My first thought is maybe we should just dis-allow this for now until we have a chance to see if there are any possible issues with an importer mmap'ing the buffer to userspace. We could possible have a helper dma_buf_mmap() fxn which in turn calls dmabuf ops->mmap() so the mmap'ing is actually performed by the exporter on behalf of the importer.
- Future enhancements: The prepare/finish bracketing could be used
as part of a wider synchronization scheme with other devices. E.g. If another device was writing to the buffer, the prepare ioctl could block until that device had finished accessing that buffer. In the same way, another device could be blocked from accessing that buffer until the client process called finish. We have already started playing with such a scheme in the T6xx driver stack we're terming "kernel dependency system". In this scheme each buffer has a FIFO of "buffer consumers" waiting to access a buffer. The idea being that a "buffer consumer" is fairly abstract and could be any device or userspace process participating in the synchronization scheme. Examples would be GPU jobs, display controller "scan-out" jobs, etc.
So for example, a userspace application could dispatch a GPU fragment shading job into the GPU's kernel driver which will write to a KMS scanout buffer. The application then immediately issues a drm_mode_crtc_page_flip ioctl on the display controller's DRM driver to display the soon-to-be-rendered buffer.

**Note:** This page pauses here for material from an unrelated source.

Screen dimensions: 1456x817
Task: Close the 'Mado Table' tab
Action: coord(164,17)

Inside the kernel, the GPU driver adds the fragment job to the dma_buf's FIFO. As the FIFO was empty, dma_buf calls into the GPU kernel driver to tell it it "owns" access to the buffer and the GPU driver schedules the job to run on the GPU. Upon receiving the drm_mode_crtc_page_flip ioctl, the DRM/KMS driver adds a scan-out job to the buffer's FIFO. However, the FIFO already has the GPU's fragment shading job in it so nothing happens until the GPU job completes. When the GPU job completes, the GPU driver calls into dma_buf to mark its job complete. dma_buf then takes the next job in its FIFO which the KMS driver's scanout job, calls into the KMS driver to schedule the pageflip. The result? A buffer gets scanned out as soon as it has finished being rendered without needing a round-trip to userspace. Sure, there are easier ways to achieve that goal, but the idea is that the mechanism can be used to synchronize access across multiple devices, which makes it useful for lots of other use-cases too.
As I say, we have already implemented something which works as I describe but where the buffers are abstract resources not linked to dma_buf. I'd like to discuss the finer points of the mechanisms further, but if it's looking like there's interest in this approach we'll start re-writing the code we have to sit on-top of dma_buf and posting it as RFCs to the various lists. The intention is to get this to mainline, if mainline wants it. :-)

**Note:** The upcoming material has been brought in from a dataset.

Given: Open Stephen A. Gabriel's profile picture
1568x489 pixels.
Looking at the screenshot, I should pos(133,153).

I think we do need some sort of 'sync object' (which might really just be a 'synchronization queue' object) in the kernel. It probably shouldn't be built-in to dma-buf, but I expect we'd want the dma_buf struct to have a 'struct sync_queue *' (or whatever it ends up being called).

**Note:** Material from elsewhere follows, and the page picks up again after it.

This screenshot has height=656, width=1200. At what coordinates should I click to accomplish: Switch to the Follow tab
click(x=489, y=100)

The sync-queue seems like a reasonable approach for pure cpu-sw based synchronization. The only thing I'm not sure is how to also deal with hw that supports any sort of auto synchronization without cpu sw involvement.
BR, -R
Personally, what I particularly like about this approach to synchronization is that it doesn't require any interfaces to be modified. I think/hope that makes it easier to port existing drivers and sub-systems to take advantage of it. The buffer itself is the synchronization object and interfaces already pass buffers around so don't need modification. There are of course some limitations with this approach, the main one we can think of being that it can't really be used for A/V sync. It kinda assumes "jobs" in the FIFO should be run as soon as the preceding job completes, which isn't the case when streaming real-time video. Though nothing precludes more explicit sync objects being used in conjunction with this approach.